By Aaron Garland
Niagara Gazette — Niagara University swimming and diving head coach Ben Nigro didn’t need to look far in 2012, when he was faced with replacing diver Ian O'Rourke, who owned all four individual records at NU.
Faced with the challenge of having to supplant a seemingly immeasurable hole that was to be left by O’Rourke, Nigro found he didn’t need to conduct an exhausting search for a successor.
Niagara Falls High School alumnus Austin Devlin is nearing the completion of his freshman season as Niagara’s lone male diver, and has Nigro pleased to have found a worthy replacement of that role so close to the campus.
“It definitely is nice to find some local talent, to have people that are Division I-level in your backyard and people who have heard of Niagara University,” Nigro said. “We spend a lot of time in the recruiting process educating people about what Niagara University is, where we are, and with Austin, we kind of skipped that step.”
It is no small task to be the one to replace O’Rourke, who is the record-holder in 1-meter, six dives, 11 dives, 3-meter, six dives and 11 dives at NU. But Devlin has taken a unique, humble approach to his diving in his first year with the Purple Eagles, and flourished in the process.
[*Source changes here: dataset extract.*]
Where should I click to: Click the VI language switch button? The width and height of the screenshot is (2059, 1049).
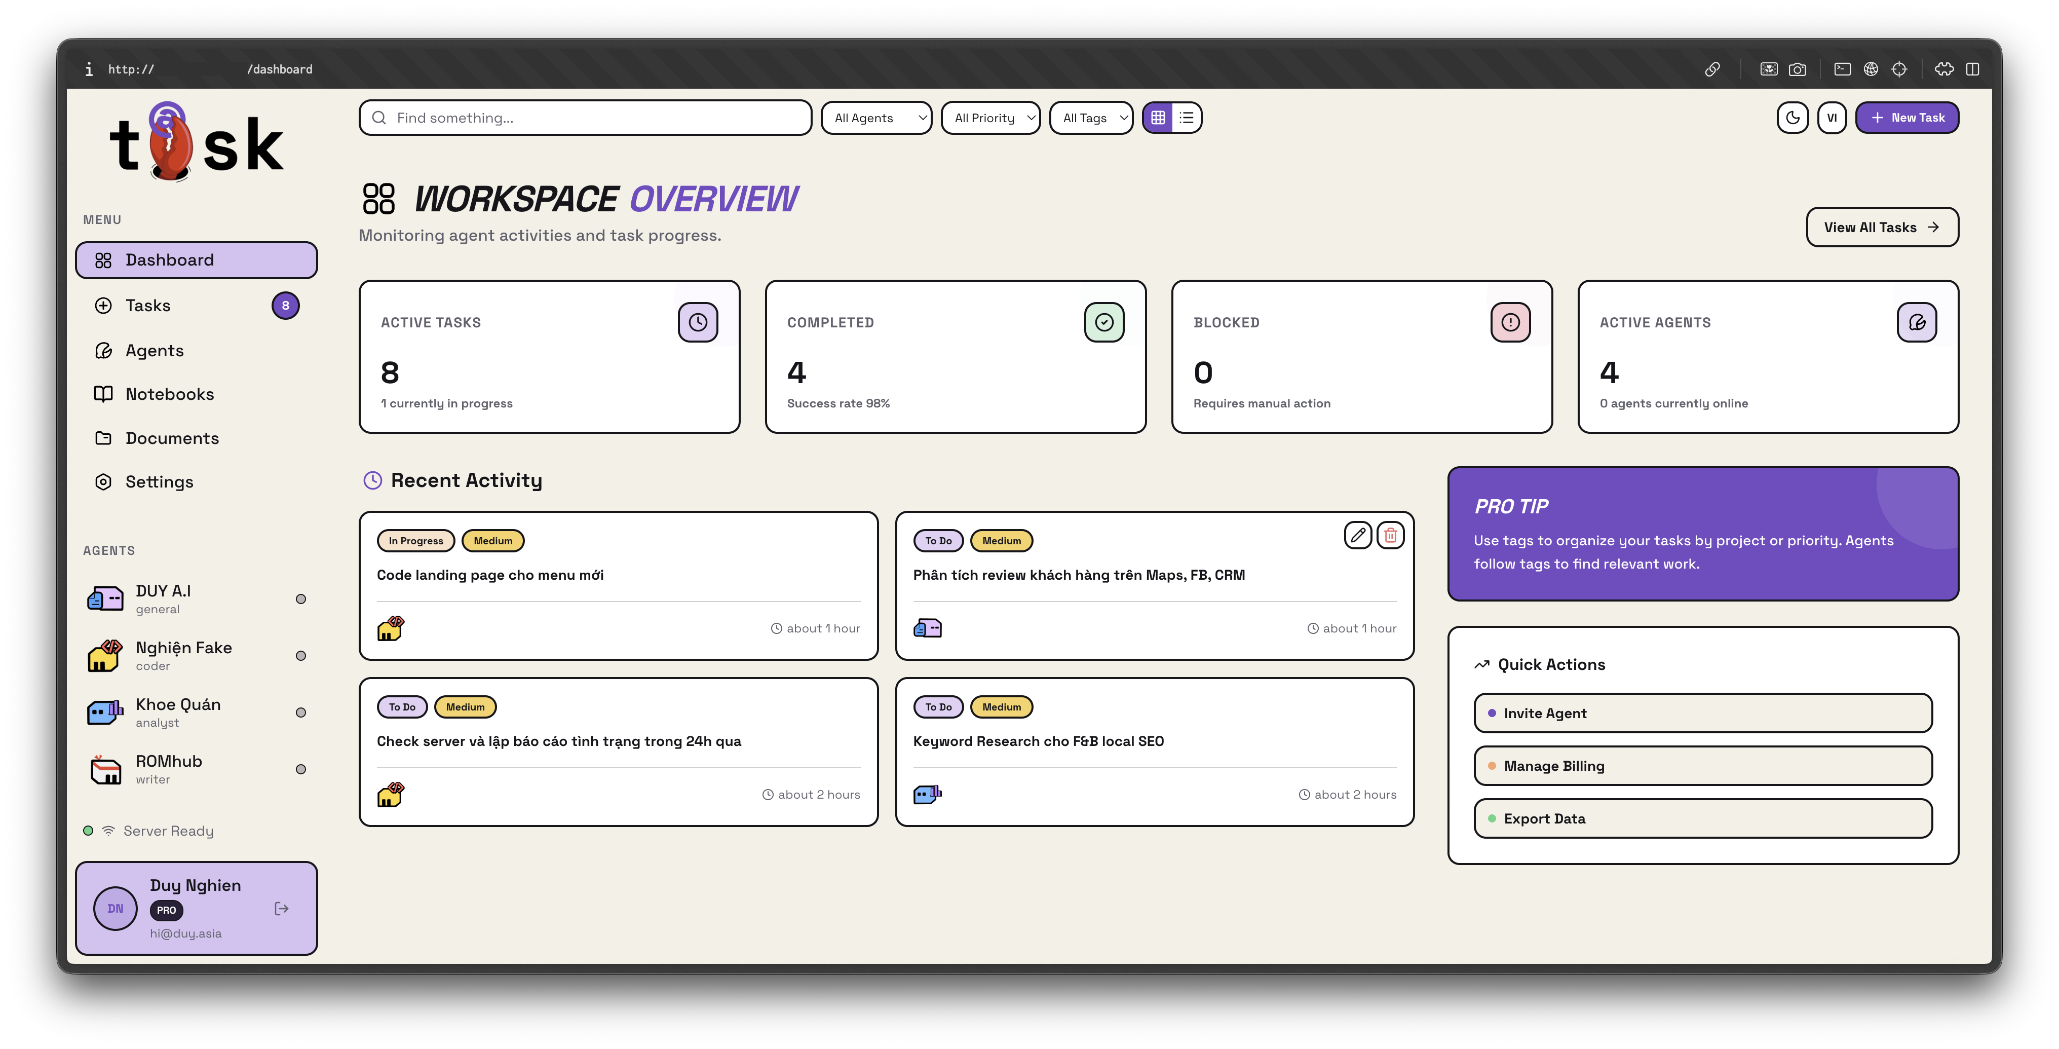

He has done so by not worrying about following the prodigious footsteps left on the diving board by O’Rourke, or the success other divers in the Metro Atlantic Athletic Conference have had. Devlin puts his focus only into what he can control, which are his own dives.
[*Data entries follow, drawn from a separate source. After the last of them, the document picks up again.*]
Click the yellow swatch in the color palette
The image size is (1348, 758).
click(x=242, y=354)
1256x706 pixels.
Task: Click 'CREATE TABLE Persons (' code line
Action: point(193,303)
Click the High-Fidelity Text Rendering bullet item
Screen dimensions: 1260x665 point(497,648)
It’s that selfless mindset that has ultimately led to three combined top-finishes in the 1- and 3-meter dives, as well as several other top-three results this season.
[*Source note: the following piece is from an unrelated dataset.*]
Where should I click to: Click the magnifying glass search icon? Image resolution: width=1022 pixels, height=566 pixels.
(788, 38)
“I’m not into checking my scores or places this year,” Devlin said. “I just focus on making it kind of stress-free. I’d rather have a good time with the team — otherwise, it could really get frustrating.
“… It’s a way to better myself without saying, ‘Oh, I need to be better than this guy, or I need to beat him.’ That’s not where my focus is now and I really think that’s helped me grow as an athlete.”
Devlin has also been helped by having O’Rourke as the Purple Eagles’ assistant diving coach. The freshman has embraced the opportunity to receive pointers and instruction from such a revered diver who just finished what Devlin is now doing.
“It’s been great so far, because he’s been through all of this before,” Devlin said of O’Rourke. “And now, I’m kind of following the path that he took. So it’s cool to see how it’s going to play out because he can kind of help me get through a rough spot — he knows what it’s like when times get tough.”
As well as Devlin has dived this year for the Purple Eagles, it is only moderate success compared to what he accomplished as a Wolverine.
Each of the four years of his high school career (2008-12), Devlin won a Niagara Frontier League diving title en route to qualifying for the state championships. He is also Niagara Falls’ school record-holder in both six and 11 dives — he broke both his sophomore year.
Devlin and the rest of the Niagara team is now set to participate in the MAAC Men’s and Women’s Swimming and Diving Championships at Erie Community College, which begin today and run through Saturday. The freshman will be seeded within the top-eight divers of the conference.
Nigro noted Devlin’s progression as a collegiate diver has been smooth this year, as he has adjusted well to the stricter judging standards of Division I compared with those of high school. This has led to optimism about Devlin’s prospects in the championships.
“He’s been diving really well,” Nigro said. “… He’s improved consistently throughout the year and has had some of his best scores in his last few meets. I think that’s definitely set up his confidence going into the (MAAC) championship.”
Devlin said he is excited for the new experience on the big stage, but is still more engrossed in facing himself, rather than other top divers in the conference. It’s an advantageous mentality that will accompany him not only the next three days, but beyond them as well.
“If I keep the mindset I have now through my senior year at Niagara, I’ll actually become better, because I won’t have an extreme amount of pressure on myself and I won’t eventually crack under pressure,” Devlin said.